**THE TASK**
Print each line from the start of the records below up through the line where "[Toggle search dialog] (1568, 94)" is found, exactly as given.

**Stored dataset items**
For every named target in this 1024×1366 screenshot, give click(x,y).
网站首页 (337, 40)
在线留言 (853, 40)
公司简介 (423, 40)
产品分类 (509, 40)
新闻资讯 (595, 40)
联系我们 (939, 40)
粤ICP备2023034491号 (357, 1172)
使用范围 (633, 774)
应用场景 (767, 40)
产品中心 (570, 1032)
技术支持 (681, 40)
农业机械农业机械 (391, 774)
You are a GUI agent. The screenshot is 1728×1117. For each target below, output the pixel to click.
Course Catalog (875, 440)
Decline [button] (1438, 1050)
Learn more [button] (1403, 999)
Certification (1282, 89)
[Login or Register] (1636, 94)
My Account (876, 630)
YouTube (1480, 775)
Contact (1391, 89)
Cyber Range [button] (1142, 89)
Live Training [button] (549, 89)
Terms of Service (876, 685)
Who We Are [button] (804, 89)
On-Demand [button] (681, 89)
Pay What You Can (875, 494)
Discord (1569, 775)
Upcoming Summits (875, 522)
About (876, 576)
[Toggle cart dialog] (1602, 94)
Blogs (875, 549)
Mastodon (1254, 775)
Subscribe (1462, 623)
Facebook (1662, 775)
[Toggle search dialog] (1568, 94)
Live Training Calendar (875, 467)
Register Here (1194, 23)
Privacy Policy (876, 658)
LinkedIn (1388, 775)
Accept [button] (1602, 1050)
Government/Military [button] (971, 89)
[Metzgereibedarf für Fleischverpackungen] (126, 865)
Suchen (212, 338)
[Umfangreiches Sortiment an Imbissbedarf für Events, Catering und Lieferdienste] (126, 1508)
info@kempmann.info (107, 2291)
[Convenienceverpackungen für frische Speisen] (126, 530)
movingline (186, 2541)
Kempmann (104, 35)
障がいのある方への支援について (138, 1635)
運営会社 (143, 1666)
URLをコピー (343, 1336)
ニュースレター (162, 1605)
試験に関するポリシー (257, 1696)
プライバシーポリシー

**SOLUTION TO THIS PROBLEM**
For every named target in this 1024×1366 screenshot, give click(x,y).
网站首页 (337, 40)
在线留言 (853, 40)
公司简介 (423, 40)
产品分类 (509, 40)
新闻资讯 (595, 40)
联系我们 (939, 40)
粤ICP备2023034491号 (357, 1172)
使用范围 (633, 774)
应用场景 (767, 40)
产品中心 (570, 1032)
技术支持 (681, 40)
农业机械农业机械 (391, 774)
You are a GUI agent. The screenshot is 1728×1117. For each target below, output the pixel to click.
Course Catalog (875, 440)
Decline [button] (1438, 1050)
Learn more [button] (1403, 999)
Certification (1282, 89)
[Login or Register] (1636, 94)
My Account (876, 630)
YouTube (1480, 775)
Contact (1391, 89)
Cyber Range [button] (1142, 89)
Live Training [button] (549, 89)
Terms of Service (876, 685)
Who We Are [button] (804, 89)
On-Demand [button] (681, 89)
Pay What You Can (875, 494)
Discord (1569, 775)
Upcoming Summits (875, 522)
About (876, 576)
[Toggle cart dialog] (1602, 94)
Blogs (875, 549)
Mastodon (1254, 775)
Subscribe (1462, 623)
Facebook (1662, 775)
[Toggle search dialog] (1568, 94)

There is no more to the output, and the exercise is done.